■ **Document excerpt**:
[Start of Attachment]
Keri N. on May 29, 2022
I was recently told my assignment on my project was ending and that my employer suggested I file for unemployment until I'm able to return to work full-time. I can't be without a job as I'm the sole income for my household. When should I divulge my diagnosis and can an employer retract their offer after I do? I haven't yet started chemo, I will this Wed. I plan to work full-time throughout unless I'm physically unable to do so.
Nicole Jarvis, LMSW
Jun 1, 2022
Cancer and Careers Staff Comment:
Thank you so much for reaching out to Cancer and Careers! It sounds like you have some decision-making to do in terms of your next move. Below, I've provided some resources and context to help guide you on your decisions.
If you’ve had a project come to an end in the past, what were you told to do after a project ends? Is unemployment the typical direction? You mentioned that is not an option for you in this case, so let’s think about what you can do. It sounds to me like you’re asking about disclosure when interviewing and looking for work. Our article Managing Disclosure When Looking for a Job outlines some of the considerations for disclosing when job searching. It’s not a black and white decision, and there are a number of factors to think about when deciding what, how much and with whom to share your personal health information. Try to to think of what is relevant to the situation and how sharing that information can be beneficial for your job prospects. It’s important to note, however, that you are not legally required or obligated to share your health or health history with your (current or prospective) employer, nor can they ask. When going into interview situations, keep in the back of your mind that the decision to disclose is a personal decision that includes the consideration of a number of factors.
[End of Attachment]
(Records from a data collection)
[Start of Attachment]
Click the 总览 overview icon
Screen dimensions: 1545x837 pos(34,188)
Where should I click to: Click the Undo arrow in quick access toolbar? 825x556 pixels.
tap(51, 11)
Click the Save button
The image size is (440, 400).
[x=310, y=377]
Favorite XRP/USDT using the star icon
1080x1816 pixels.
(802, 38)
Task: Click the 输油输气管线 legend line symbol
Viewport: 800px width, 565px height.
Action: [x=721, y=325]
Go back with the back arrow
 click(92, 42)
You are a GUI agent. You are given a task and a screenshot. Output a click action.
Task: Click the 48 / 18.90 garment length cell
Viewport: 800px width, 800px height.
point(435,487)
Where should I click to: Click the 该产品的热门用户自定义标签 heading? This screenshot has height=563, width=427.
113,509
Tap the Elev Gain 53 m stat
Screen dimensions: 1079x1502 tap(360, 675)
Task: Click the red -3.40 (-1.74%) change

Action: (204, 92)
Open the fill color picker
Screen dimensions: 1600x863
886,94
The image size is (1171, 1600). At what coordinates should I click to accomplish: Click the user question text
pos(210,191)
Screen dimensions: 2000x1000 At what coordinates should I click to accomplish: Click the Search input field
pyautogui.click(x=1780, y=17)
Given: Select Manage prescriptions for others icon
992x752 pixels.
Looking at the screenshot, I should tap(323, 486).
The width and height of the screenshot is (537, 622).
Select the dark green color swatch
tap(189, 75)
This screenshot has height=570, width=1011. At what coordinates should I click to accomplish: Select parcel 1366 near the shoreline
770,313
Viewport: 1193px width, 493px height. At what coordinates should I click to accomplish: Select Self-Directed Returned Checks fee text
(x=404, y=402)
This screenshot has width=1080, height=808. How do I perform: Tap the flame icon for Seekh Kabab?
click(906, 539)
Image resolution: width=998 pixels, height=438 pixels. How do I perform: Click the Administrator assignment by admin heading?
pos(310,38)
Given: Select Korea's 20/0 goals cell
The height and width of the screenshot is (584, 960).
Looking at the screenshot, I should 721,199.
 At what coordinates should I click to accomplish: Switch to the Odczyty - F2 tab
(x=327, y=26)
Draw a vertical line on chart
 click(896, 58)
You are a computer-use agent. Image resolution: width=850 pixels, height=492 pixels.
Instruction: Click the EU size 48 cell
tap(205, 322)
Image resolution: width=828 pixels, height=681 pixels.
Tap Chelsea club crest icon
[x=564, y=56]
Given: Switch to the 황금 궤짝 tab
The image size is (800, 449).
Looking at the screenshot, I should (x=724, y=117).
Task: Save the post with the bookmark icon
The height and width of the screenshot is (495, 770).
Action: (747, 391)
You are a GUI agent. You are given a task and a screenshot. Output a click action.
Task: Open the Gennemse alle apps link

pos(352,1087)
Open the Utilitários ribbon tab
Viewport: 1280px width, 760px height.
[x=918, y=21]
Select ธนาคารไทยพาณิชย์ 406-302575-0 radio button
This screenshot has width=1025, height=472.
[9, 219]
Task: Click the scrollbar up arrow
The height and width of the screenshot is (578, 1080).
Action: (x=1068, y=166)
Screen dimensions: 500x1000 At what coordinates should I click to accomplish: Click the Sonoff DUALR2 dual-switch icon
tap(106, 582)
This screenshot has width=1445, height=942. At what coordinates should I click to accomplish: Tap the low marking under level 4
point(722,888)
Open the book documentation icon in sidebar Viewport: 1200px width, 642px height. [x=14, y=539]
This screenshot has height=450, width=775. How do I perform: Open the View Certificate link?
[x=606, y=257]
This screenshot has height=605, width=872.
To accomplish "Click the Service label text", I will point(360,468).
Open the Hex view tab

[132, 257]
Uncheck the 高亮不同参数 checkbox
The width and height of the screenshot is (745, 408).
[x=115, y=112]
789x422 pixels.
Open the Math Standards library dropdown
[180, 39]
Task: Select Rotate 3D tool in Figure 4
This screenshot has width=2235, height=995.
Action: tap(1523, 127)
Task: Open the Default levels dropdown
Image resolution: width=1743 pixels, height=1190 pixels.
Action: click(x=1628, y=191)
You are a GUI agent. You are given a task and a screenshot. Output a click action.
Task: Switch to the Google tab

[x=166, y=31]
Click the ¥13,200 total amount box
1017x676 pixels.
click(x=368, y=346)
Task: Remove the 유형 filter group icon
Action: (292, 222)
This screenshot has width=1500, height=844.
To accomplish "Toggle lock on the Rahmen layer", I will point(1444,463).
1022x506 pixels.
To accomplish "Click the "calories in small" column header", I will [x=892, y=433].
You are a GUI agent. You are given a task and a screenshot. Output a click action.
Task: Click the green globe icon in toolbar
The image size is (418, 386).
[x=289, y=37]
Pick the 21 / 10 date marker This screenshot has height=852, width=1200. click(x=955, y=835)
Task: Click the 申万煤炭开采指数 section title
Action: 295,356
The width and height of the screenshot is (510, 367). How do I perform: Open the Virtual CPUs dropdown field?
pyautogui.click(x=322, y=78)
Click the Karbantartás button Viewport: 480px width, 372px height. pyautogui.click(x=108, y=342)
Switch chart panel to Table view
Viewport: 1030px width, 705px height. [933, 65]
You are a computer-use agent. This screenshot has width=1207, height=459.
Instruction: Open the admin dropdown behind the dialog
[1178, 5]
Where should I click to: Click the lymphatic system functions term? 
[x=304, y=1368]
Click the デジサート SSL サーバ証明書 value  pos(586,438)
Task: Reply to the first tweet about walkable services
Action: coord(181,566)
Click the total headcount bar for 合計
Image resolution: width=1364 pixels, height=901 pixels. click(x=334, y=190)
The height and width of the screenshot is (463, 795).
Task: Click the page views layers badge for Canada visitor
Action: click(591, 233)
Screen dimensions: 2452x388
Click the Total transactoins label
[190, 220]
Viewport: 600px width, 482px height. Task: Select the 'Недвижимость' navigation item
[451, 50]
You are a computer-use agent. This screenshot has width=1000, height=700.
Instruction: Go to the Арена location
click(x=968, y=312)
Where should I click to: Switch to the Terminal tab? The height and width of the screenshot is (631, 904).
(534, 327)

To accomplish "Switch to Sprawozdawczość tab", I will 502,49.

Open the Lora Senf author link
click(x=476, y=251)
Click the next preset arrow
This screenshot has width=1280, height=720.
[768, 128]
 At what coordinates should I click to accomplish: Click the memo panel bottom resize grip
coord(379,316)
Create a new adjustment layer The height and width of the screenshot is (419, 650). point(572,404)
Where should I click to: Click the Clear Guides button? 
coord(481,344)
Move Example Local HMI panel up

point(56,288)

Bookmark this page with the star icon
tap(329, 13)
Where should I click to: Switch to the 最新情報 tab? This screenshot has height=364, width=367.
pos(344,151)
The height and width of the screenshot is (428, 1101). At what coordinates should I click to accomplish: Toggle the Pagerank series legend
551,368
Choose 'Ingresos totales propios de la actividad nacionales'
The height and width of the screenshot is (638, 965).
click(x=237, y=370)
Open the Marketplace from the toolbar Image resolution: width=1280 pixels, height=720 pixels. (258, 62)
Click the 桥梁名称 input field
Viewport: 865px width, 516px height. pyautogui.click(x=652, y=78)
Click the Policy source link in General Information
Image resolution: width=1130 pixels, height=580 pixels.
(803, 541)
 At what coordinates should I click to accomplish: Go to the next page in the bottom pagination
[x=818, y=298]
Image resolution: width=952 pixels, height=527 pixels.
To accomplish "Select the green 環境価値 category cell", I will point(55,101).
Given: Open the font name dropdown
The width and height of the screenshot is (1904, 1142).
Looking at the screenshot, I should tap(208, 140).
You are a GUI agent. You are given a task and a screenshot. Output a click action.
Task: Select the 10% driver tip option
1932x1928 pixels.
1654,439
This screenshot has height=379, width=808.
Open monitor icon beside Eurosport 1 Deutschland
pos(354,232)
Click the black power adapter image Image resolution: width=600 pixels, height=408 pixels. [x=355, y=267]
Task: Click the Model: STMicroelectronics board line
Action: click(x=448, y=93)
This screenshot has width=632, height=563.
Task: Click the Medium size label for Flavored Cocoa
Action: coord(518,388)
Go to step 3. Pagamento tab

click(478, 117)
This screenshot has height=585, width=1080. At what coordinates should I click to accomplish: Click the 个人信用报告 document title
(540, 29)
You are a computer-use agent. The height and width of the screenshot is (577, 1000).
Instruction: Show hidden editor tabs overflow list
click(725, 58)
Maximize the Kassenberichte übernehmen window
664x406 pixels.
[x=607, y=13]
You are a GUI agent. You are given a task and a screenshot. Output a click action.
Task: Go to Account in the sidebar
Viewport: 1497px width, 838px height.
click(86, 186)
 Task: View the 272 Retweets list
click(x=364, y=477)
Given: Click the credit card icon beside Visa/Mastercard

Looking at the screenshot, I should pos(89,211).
[End of Attachment]
■ **Check your understanding**:
1. From the Cancer and Careers exchange, reproduce everything from "Keri N. on May" down to "on your decisions.".
2. Answer these questions using the Cancer and Careers exchange:
(a) On what day does the person asking the question say chemo will start?
(b) What is the title of the article the staff comment recommends?
(c) On what date was the staff comment posted?
3. Rewrite the paragraph of the Cancer and Careers exchange that begins "If you’ve had a project come to an end" as a short bulleted list that keeps its main points.

■ **Solutions by task**:
1.
Keri N. on May 29, 2022
I was recently told my assignment on my project was ending and that my employer suggested I file for unemployment until I'm able to return to work full-time. I can't be without a job as I'm the sole income for my household. When should I divulge my diagnosis and can an employer retract their offer after I do? I haven't yet started chemo, I will this Wed. I plan to work full-time throughout unless I'm physically unable to do so.
Nicole Jarvis, LMSW
Jun 1, 2022
Cancer and Careers Staff Comment:
Thank you so much for reaching out to Cancer and Careers! It sounds like you have some decision-making to do in terms of your next move. Below, I've provided some resources and context to help guide you on your decisions.

2.
(a) Wednesday ("this Wed").
(b) Managing Disclosure When Looking for a Job.
(c) Jun 1, 2022.

3.
- Consider what you were told to do when past projects ended and whether unemployment is the usual direction. Since it isn't an option here, focus on what you can do.
- The question seems to be about disclosure while interviewing and looking for work. The article Managing Disclosure When Looking for a Job covers the considerations.
- Disclosure isn't a black-and-white decision. Weigh what, how much, and with whom to share, and what is relevant and could help your job prospects.
- You are not legally required to share your health or health history with a current or prospective employer, and they cannot ask.
- In interviews, remember that disclosure is a personal decision involving a number of factors.